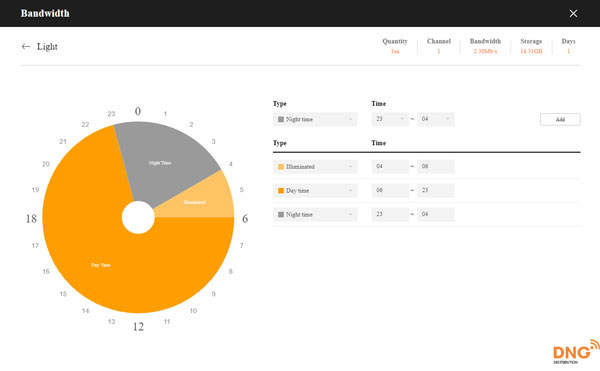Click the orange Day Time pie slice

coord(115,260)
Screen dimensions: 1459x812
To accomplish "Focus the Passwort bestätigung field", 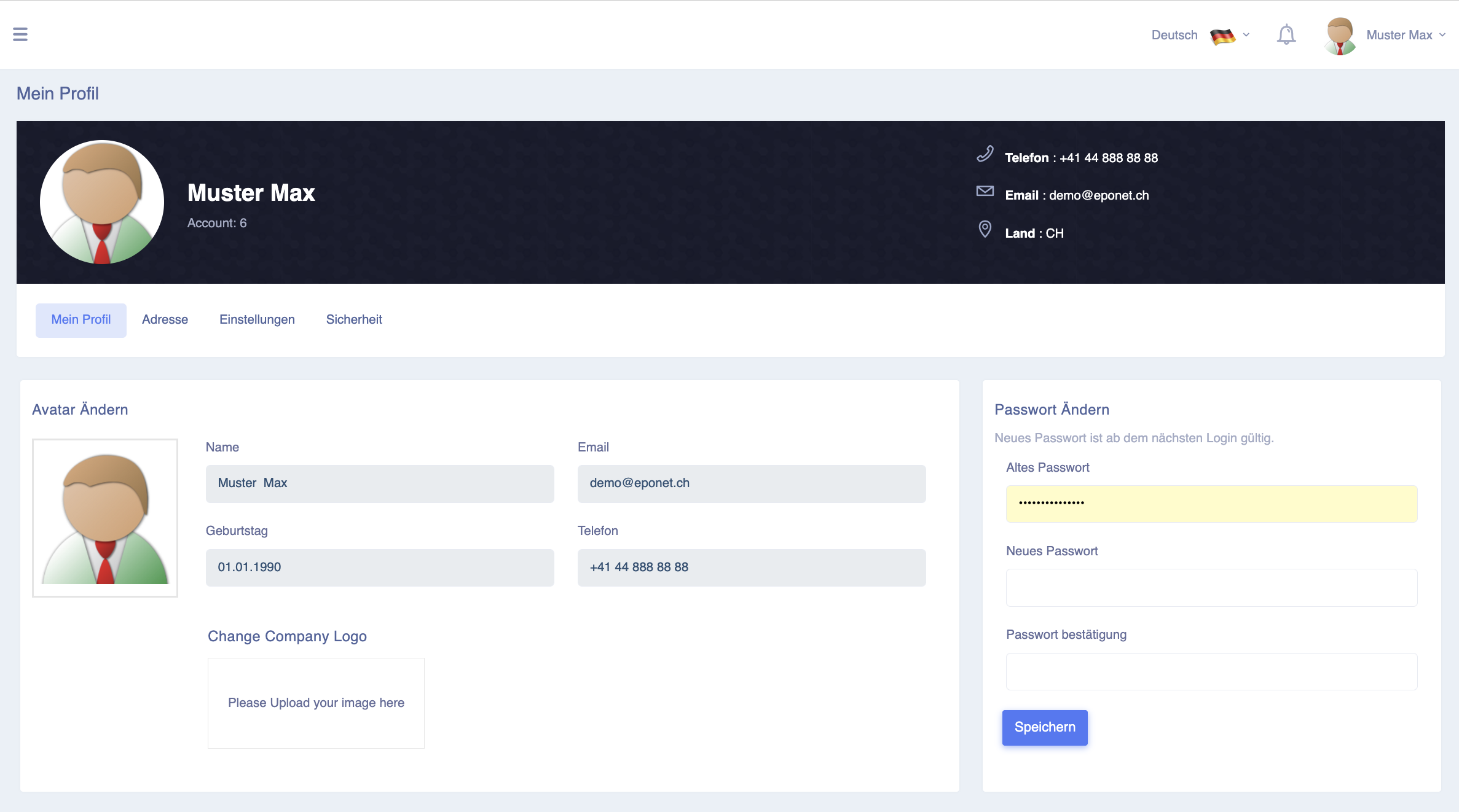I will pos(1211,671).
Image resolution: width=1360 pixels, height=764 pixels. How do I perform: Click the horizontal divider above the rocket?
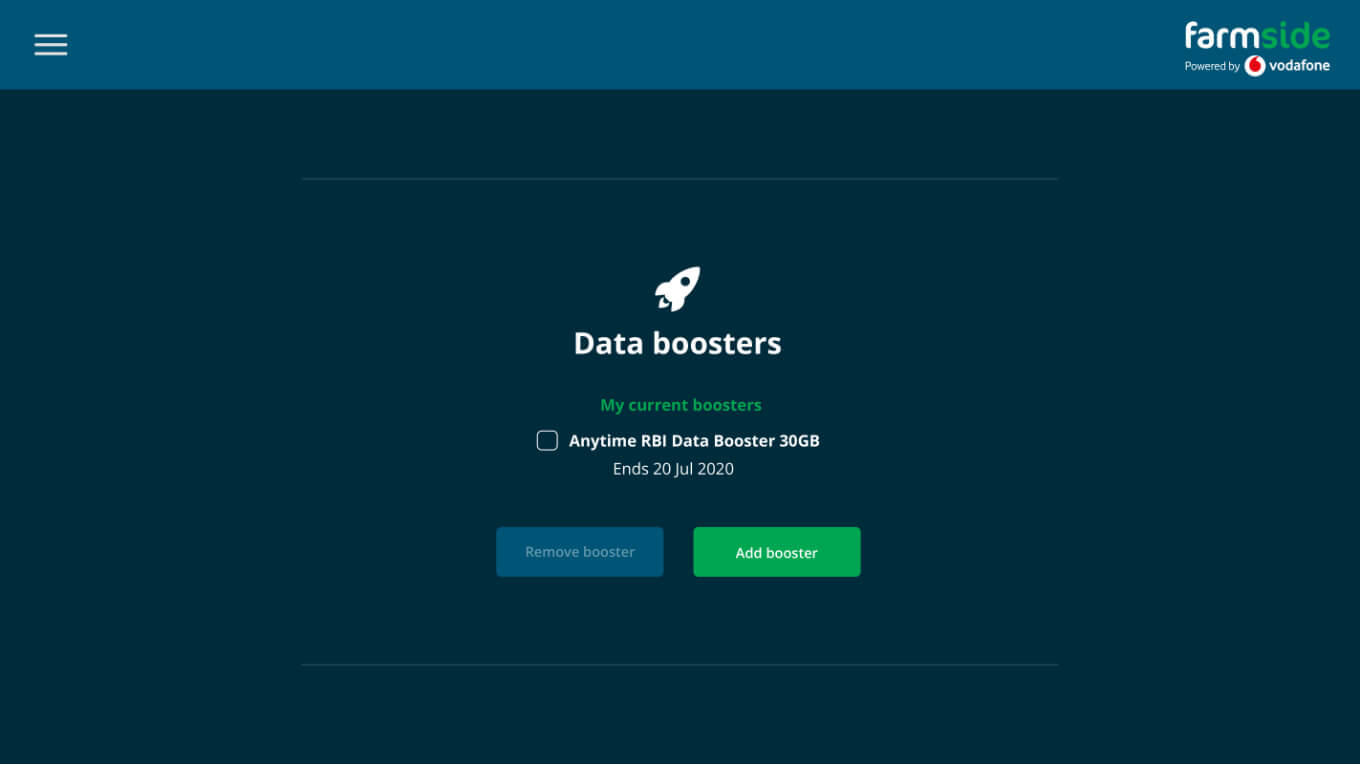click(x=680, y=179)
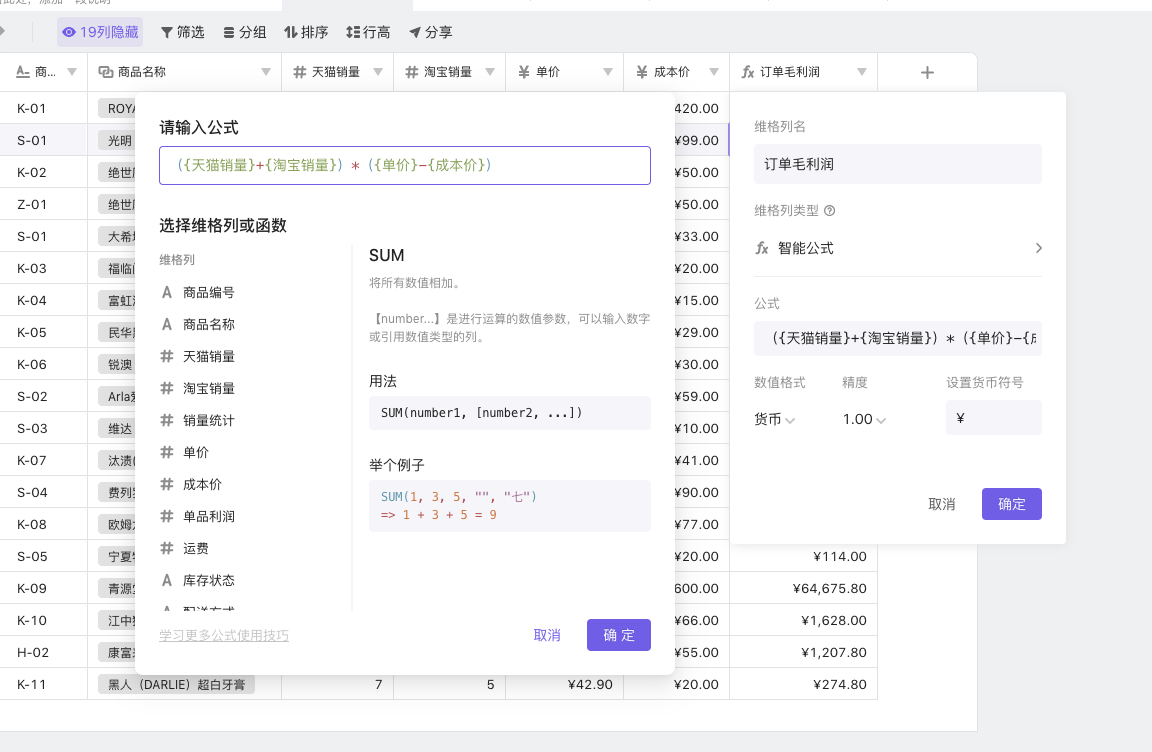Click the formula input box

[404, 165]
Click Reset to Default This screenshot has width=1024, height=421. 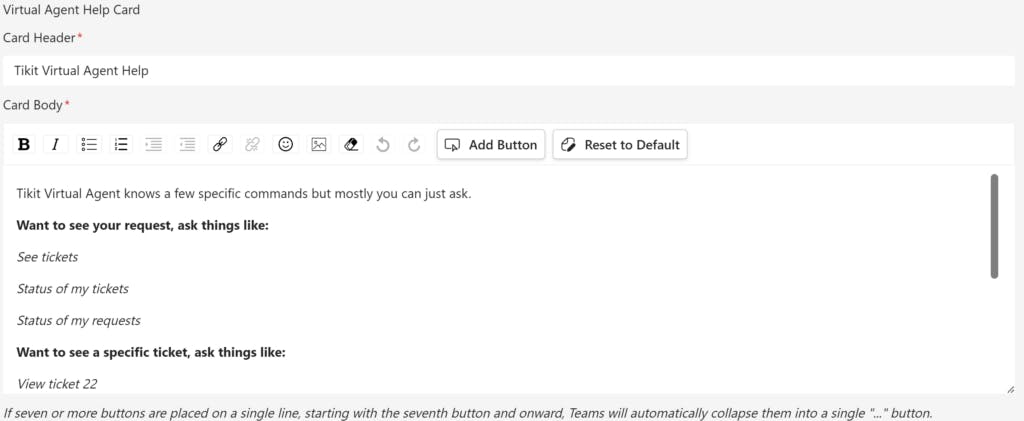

_What you are asked to do:_ Put the lines from the one containing "Image resolution: width=1360" through the end of the rows into a Markdown table with the columns No. and Line, numbering each line and skipping blank ones. Leave the pictures out.

_Reply to the exercise:_
| No. | Line |
|---|---|
| 1 | Image resolution: width=1360 pixels, height=764 pixels. How do I perform: Click the horizontal divider above the rocket? |
| 2 | click(x=680, y=179) |
| 3 | Click the formula input box |
| 4 | [404, 165] |
| 5 | Click Reset to Default This screenshot has width=1024, height=421.  |